### Problem to solve
The copy must match the data word for word and contain no pictures.

### Exercise materials
----

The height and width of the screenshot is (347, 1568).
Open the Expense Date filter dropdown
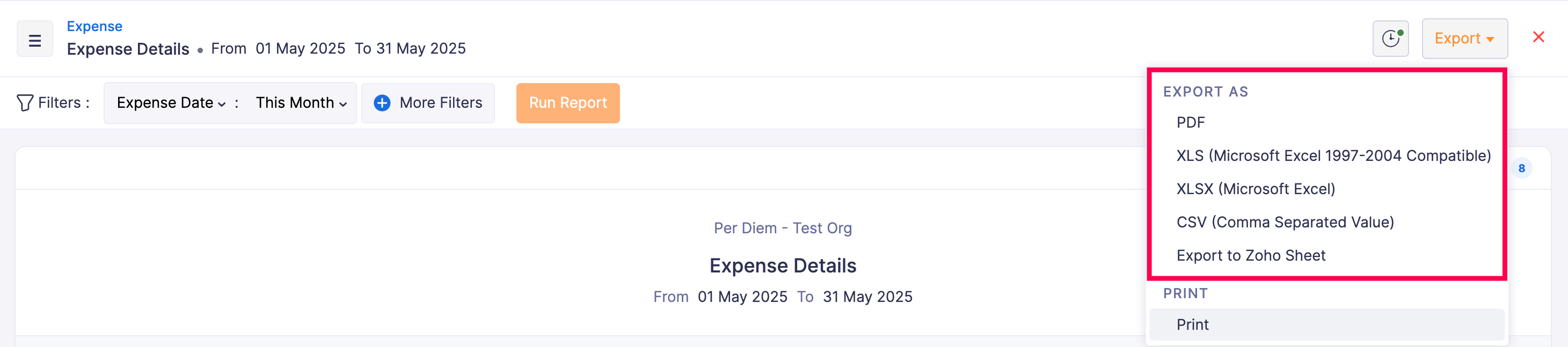[168, 102]
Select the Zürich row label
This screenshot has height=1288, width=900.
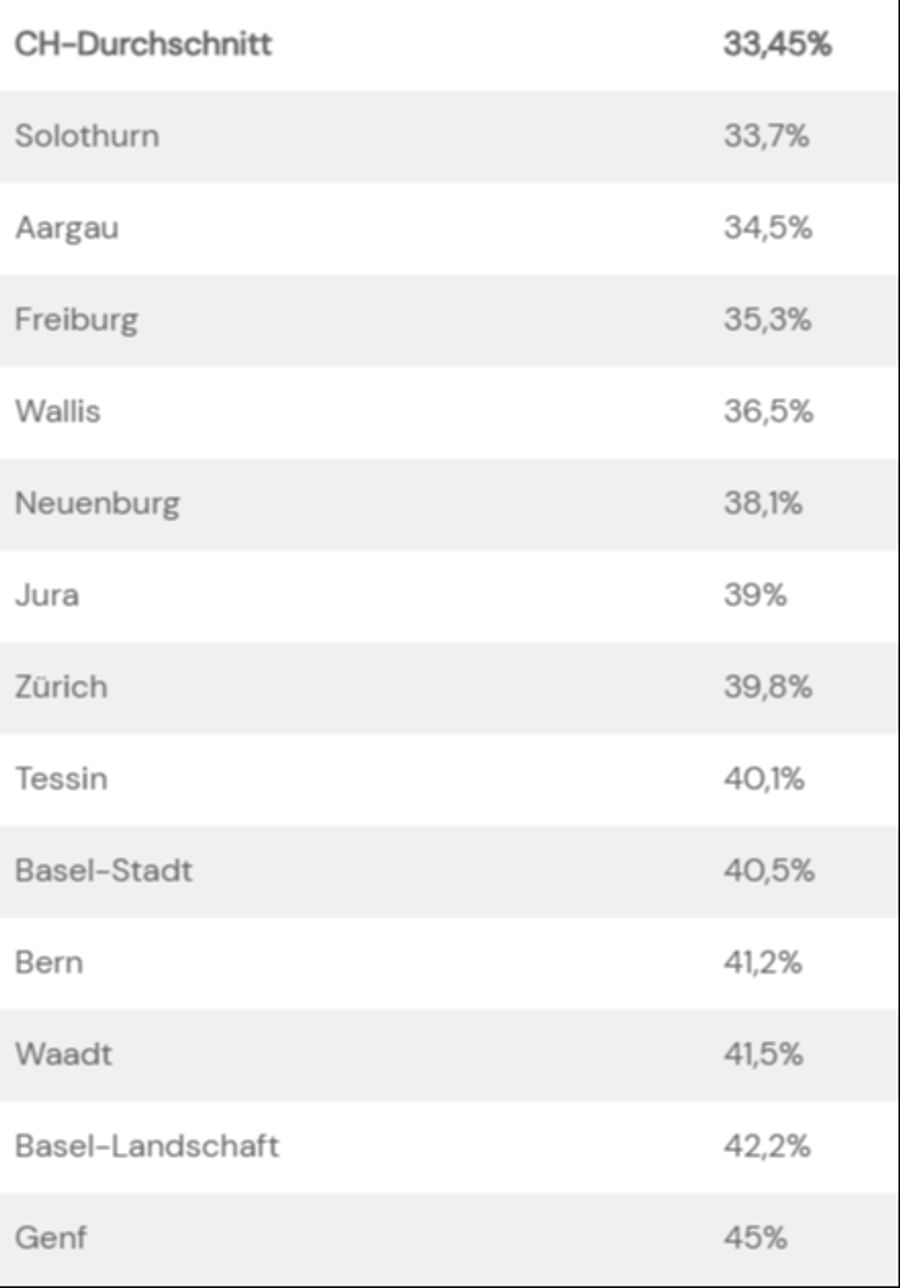tap(61, 687)
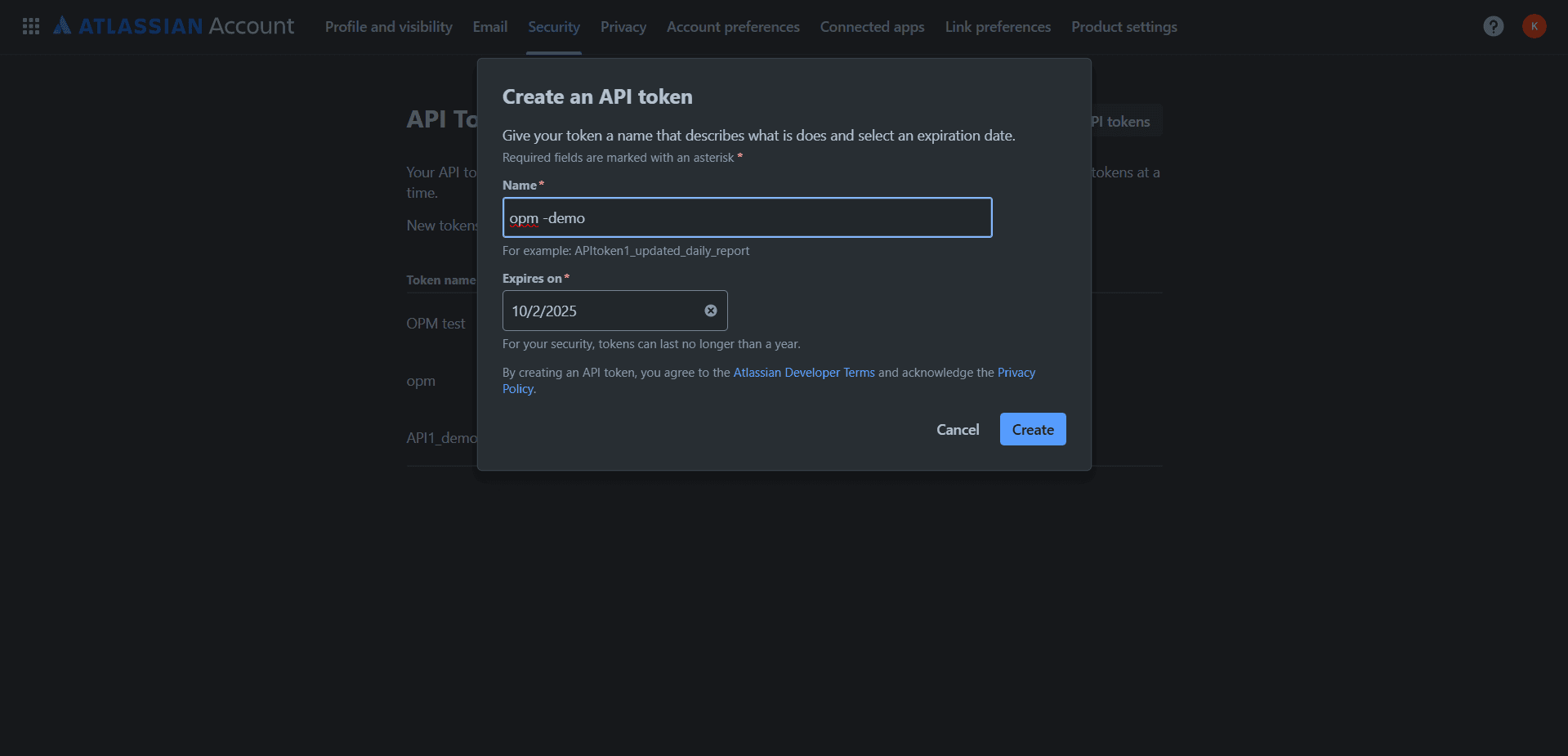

----

### Answer for this exercise
The height and width of the screenshot is (347, 1568).
Open the Expense Date filter dropdown
[168, 102]
Select the Zürich row label
This screenshot has height=1288, width=900.
tap(61, 687)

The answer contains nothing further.